Но первый мой визит к военным дознавателям был по делу нашей прапорщицы о причинении себе вреда, то есть членовредительства. И я вместе с ней отправился в военную прокуратуру, чтобы взять постановление об отказе в уголовном деле для военного госпиталя. Она была уже в летах и увлекалась алкоголем и якобы в состоянии опьянения поранилась ножом на рабочем месте случайно, при падении. Но ходили слухи, что ее поколачивал муж, с которым разводилась, и унижал на совещаниях ротный Махмудов. Два тирана довели маленькую женщину. Конечно, о статье доведение до самоубийства не могло быть речи, так как суицидальные действия военнослужащей автоматически приводили к уголовной ответственности по ст.332 УК РФ, то есть уклонение от обязанности военной службы путем членовредительства.

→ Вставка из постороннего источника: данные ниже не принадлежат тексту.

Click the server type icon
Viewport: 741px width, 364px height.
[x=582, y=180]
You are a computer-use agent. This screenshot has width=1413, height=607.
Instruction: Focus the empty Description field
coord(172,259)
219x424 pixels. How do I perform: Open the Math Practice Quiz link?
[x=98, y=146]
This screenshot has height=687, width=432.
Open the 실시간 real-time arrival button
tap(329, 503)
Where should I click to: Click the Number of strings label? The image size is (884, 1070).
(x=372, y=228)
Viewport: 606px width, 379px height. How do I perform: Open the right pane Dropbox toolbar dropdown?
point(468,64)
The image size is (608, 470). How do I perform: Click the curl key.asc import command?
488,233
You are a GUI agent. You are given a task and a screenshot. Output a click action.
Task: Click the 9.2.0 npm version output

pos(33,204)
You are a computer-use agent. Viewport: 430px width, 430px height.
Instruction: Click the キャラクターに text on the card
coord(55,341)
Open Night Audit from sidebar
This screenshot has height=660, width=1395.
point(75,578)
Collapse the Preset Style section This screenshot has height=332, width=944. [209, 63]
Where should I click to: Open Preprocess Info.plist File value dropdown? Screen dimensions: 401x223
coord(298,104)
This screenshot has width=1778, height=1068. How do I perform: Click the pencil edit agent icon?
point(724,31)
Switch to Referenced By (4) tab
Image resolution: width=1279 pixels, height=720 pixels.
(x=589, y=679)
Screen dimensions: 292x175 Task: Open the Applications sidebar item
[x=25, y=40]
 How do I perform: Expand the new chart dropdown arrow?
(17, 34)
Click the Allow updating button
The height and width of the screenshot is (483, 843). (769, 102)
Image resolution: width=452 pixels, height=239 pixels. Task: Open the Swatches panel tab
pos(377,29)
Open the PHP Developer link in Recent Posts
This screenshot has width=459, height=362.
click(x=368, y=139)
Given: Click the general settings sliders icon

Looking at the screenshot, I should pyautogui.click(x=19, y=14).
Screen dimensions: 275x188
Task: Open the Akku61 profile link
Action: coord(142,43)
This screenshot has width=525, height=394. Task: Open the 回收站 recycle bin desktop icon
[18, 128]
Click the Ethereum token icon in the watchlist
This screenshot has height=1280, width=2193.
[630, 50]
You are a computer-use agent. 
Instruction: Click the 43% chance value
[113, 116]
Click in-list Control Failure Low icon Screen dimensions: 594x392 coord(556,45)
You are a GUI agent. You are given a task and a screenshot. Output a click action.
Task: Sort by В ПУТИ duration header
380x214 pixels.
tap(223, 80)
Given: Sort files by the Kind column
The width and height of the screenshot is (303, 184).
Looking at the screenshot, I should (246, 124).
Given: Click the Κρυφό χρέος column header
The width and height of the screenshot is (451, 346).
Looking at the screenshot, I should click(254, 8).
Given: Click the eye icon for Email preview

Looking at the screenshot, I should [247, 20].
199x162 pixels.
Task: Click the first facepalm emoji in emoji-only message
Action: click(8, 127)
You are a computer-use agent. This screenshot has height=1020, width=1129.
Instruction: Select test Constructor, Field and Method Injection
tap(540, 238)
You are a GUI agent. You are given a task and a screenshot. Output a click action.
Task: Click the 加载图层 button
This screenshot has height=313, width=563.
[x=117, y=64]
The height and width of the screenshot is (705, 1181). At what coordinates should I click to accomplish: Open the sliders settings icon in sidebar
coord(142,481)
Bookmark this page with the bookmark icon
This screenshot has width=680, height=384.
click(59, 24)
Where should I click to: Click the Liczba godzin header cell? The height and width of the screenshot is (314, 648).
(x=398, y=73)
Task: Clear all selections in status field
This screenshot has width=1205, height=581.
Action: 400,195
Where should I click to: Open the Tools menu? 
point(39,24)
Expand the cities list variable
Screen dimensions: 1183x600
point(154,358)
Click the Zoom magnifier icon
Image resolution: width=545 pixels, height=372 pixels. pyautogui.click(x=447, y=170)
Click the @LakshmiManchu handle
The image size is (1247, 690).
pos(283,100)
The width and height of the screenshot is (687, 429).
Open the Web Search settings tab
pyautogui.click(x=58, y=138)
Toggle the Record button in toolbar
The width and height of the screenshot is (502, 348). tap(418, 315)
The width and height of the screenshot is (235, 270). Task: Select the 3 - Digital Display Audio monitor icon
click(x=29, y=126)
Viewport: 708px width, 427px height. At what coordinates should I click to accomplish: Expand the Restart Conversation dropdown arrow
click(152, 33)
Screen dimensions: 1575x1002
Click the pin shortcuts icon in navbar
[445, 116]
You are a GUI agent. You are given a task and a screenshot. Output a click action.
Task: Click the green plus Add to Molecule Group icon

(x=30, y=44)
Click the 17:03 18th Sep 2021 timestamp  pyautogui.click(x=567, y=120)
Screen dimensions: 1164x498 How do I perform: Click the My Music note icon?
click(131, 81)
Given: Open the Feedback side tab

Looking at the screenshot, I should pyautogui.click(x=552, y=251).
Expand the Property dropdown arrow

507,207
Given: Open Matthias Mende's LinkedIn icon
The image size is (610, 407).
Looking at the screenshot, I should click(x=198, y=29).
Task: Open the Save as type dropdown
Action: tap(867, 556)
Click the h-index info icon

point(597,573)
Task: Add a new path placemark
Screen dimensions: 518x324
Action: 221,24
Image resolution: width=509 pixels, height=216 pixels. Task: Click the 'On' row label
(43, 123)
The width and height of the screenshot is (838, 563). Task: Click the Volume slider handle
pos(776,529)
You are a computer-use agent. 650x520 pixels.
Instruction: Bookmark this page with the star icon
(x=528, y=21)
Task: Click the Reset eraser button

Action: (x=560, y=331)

В медроте царила панибратско-попустительская атмосфера, поощряемая еще прошлым командиром роты. Офицеры сержантов-контрактников называли по именам. Одна разведенная женщина капитан медслужбы даже встречалась с контрактником. Военнослужащие по контракту обращались к офицерам, прапорщикам и зрелым женщинам-контрактникам на «ты». Исключение составляли начмед и командир медроты, следившие за соблюдением субординации, но почему-то только к самим себе. При этом на «вы» они никого из подчиненных не называли, не позволяло непомерно раздутое «Я». Многих они, мягко говоря, не уважали, а грубо говоря, немного тиранили. В общем, нарушали устав как могли.